What needs to be done: Take the records below and extract, word for word, the lines from the one containing "The image size is (465, 653)." through the final line, inclusive. Omit pictures.

Records for the task:
○ ○ ○ ○ ○
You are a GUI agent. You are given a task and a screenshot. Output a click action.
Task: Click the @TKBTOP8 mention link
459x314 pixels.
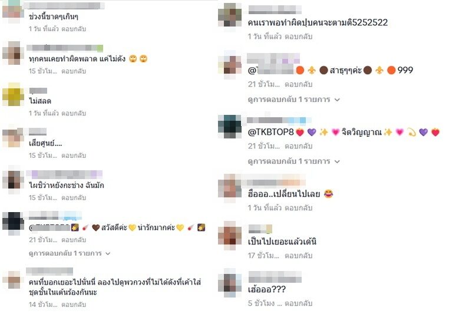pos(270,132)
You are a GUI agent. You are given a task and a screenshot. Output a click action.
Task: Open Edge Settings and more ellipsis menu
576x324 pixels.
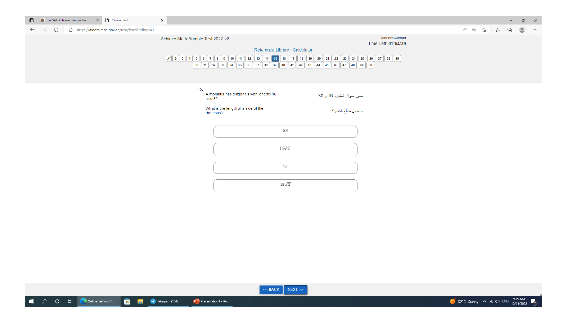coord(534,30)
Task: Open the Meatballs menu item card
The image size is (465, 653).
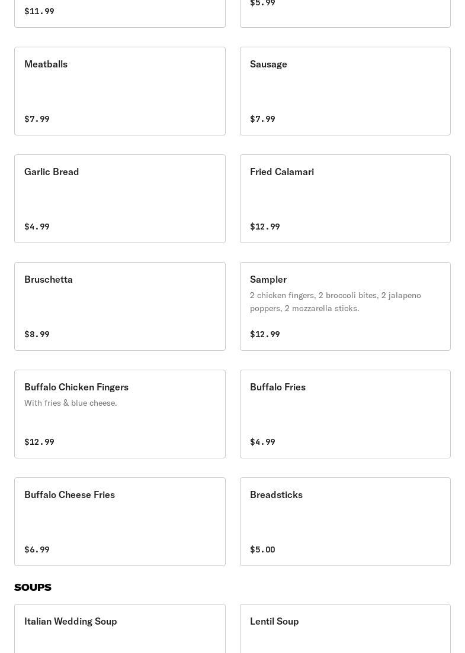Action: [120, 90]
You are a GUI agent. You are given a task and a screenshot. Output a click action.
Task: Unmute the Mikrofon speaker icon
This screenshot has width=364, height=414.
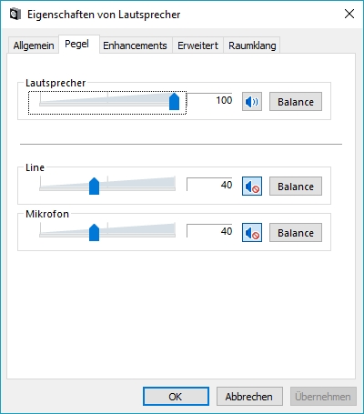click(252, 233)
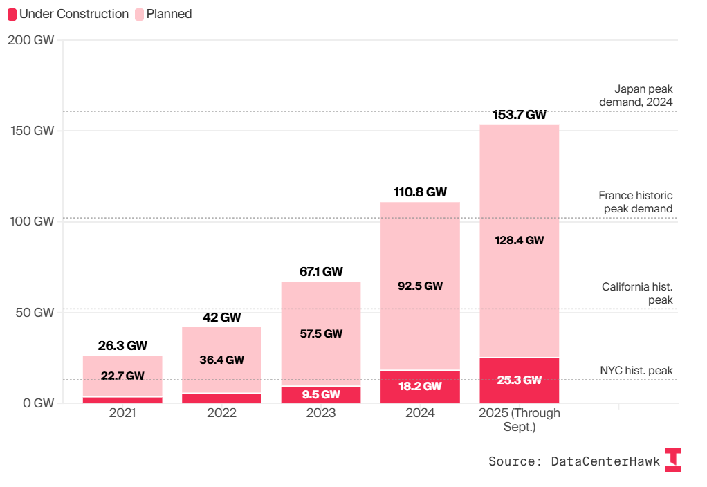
○ ○ ○ ○ ○
Completed task:
The image size is (465, 653).
Action: [120, 90]
You are a GUI agent. You are given a task and a screenshot. Output a click action.
Task: Unmute the Mikrofon speaker icon
This screenshot has width=364, height=414.
click(252, 233)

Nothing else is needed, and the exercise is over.